Tag: crossroads

Disappointments…

When I think about the word disappointment, it gives me feelings, and none of those feelings are positive. Disappointment has such a negative connotation and I suppose it should. I mean no one gets excited when they are disappointed. We never feel disappointed when everything is working in our favor. We don’t feel disappointed when we succeed. Nope, we feel disappointed when we fail. We feel disappointed when people let us down. We feel disappointed when we let others down. We feel disappointed when we ultimately have no direction or vision.

Today I am disappointed. I feel not only disappointed, but I feel discouraged. I am deprived of confidence. My confidence is shaken because today I was essentially told my feelings were invalid. My intuition is off, and now I’m left at a crossroad with no map. It has been a long time since I felt this way and I never imagined that at this age I would be at this point. Based on that, not only am I discouraged, but I am disappointed that I allowed this to be my life. As I write this down, I recognize how ridiculous this all sounds because the only person’s actions that we have control over are our own, so therefore, I should not be disappointed, but I am. I’m disappointed because I should have had a back up plan, I should have been prepared for the unknown.

Anyhow, enough of that, I’m not going to dwell on things that I can’t change, but what I need to be doing is looking forward and not allow the past to hold me back. However, I also need to find encouragement in the void. I need to find my direction again. My encouragement today comes from 1 Chronicles 28:20 “…Be strong and courageous, and do the work. Don’t be afraid or discouraged, for the Lord God, my God, is with you. He will not fail you or forsake you. He will see to it that all the work related to the temple of the Lord is finished correctly.”
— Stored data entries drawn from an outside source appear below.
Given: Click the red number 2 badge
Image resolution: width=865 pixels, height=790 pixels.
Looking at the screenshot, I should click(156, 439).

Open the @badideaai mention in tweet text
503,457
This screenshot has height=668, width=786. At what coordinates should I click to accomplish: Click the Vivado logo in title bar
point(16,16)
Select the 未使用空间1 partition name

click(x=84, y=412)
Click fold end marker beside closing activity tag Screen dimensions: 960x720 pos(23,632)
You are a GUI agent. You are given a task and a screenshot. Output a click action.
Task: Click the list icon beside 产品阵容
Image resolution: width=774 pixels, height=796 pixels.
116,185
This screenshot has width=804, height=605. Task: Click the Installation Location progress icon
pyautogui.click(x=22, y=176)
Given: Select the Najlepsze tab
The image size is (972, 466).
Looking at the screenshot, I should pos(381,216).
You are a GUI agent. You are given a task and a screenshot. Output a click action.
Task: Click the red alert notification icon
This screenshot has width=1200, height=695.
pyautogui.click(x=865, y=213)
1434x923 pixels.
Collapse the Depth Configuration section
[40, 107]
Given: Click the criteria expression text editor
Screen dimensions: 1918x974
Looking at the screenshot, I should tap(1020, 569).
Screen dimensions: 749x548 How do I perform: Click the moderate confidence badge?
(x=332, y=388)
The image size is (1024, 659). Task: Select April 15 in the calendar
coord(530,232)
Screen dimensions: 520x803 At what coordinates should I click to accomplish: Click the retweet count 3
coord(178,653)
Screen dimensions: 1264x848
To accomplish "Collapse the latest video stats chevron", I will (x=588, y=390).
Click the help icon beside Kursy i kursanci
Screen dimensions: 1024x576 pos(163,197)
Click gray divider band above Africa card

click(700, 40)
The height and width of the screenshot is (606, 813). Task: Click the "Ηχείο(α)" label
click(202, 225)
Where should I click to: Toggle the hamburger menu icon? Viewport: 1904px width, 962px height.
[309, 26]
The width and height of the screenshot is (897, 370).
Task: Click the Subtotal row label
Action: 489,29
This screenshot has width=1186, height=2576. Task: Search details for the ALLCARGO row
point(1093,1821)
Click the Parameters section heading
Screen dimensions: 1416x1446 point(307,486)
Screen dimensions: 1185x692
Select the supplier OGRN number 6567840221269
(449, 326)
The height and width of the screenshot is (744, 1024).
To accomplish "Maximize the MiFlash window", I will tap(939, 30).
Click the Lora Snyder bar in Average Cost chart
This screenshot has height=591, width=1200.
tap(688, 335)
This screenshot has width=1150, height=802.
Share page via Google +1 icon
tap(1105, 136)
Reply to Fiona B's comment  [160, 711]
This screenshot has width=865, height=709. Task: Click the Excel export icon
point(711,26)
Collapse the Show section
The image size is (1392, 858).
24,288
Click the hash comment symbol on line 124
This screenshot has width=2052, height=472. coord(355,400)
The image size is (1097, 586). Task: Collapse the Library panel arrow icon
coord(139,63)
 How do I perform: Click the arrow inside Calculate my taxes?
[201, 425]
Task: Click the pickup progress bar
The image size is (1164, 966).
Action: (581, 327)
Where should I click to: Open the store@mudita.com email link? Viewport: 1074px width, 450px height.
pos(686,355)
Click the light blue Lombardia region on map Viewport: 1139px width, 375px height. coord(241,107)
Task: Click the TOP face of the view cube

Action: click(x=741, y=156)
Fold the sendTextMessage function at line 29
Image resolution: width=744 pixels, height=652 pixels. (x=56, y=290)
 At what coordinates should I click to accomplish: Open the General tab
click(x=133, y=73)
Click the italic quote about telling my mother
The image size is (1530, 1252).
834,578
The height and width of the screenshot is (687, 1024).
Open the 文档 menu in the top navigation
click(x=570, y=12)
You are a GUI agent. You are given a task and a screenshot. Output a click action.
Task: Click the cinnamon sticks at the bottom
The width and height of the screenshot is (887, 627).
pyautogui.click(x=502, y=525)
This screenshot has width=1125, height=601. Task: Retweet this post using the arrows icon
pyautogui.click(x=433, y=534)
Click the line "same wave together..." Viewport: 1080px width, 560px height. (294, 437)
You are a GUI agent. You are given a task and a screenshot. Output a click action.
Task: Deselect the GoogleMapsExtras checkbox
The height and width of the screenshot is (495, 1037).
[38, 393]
Woah! If that isn’t the encouragement that I needed I don’t know what is. I mean seriously, I need to store this word in my heart, especially on days like today when I feel less than ok; when I feel discouraged about my future. This tells me the Lord has a plan for me and He is in complete control. This tells me He won’t just leave me alone and He won’t let my hand go through all of this.

I wish I could wrap this up and put a pretty bow on it and say I know what tomorrow holds, but I don’t. I know tomorrow I will wake up and I will put both feet on the ground and take one step forward. I will hold on to this word that the Lord God is with me and He will not forsake me. Tomorrow I will have a new day to try again to find the map to my crossroad which tells me which road to journey down next.

 

Let’s Get Real

When I was thinking about my topic of discussion for the night, I thought I was going to share a completely different part of me tonight. Those of you who know me, and have known me for a long time, you know what I imagined my future husband to look like. I was very clear about what I was looking for in my life partner. Let me clarify, I knew what I wanted my partner to look like, but not what I wanted his heart to look like. In the past year or so, I’ve thought about what type of person I was interested in. I was no longer focusing on the physical but now on the mental and spiritual. I had these ridiculous deal breakers in my mind, and they were all superficial. I decided that I wanted my future husband to have dark skin, to have tattoos, to be able to sing, to love Jesus was not the first deal breaker on my list; these were the things I would say I was looking for. I shake my head now as I think about how flighty my list was. There was also one other thing I was clear on, this person had to have very different traits than the relationships from my past. When you have no true foundations or rules, you will accept what you have and not seek what you want or need for a successful relationship.

In September, I went to Dallas to visit with my sister, and while there we went to her church. (She attends an amazing church in the Dallas MetroPlex, and has a Pastor that leads his sheep with such grace and love). While in church, I felt that the Lord changed my heart as to what and who I was looking for in my future husband. In a church full of people, men, women, boys and girls, I felt that the Lord placed on my heart that I would marry a Pastor. I struggled with if I should share this with anyone, if maybe I just decided that I would marry a Pastor, but I felt it very strongly in my spirit. The other thing I thought; this is way too  out there for me to just come up with that idea. I mean, I have a lot of issues that I need to work on within myself, I am not pastor’s wife material. I mean, I see my pastor’s wife, and she is full of so much compassion for others, she is involved, she pays attention and knows people’s names. I mean, I am compassionate and I care about others, but I still have some work to do. LOL.

So, I am staying with that, and believing that I will find my pastor in the future, and I will be everything that a pastor’s wife should be. One thing that I also think about though is, when you are in that role, there are eyes on you at all times, and people can place some unhealthy and hurtful expectations upon you. I think, am I ready for this? If this is truly of the Lord, He will continue to work with and on me, to prepare me for the future.

Here’s another thing, this is not what I was supposed to discuss with you all tonight. I was supposed to talk about the crossroads in my life and what I my future looked like in the aspect of employment. Funny thing, speaking about my future husband was my initial plan for this post tonight. I guess this is what I was meant to share with you after all.

Be blessed, and as I have asked before, please continue to pray for me as I pray for you all too!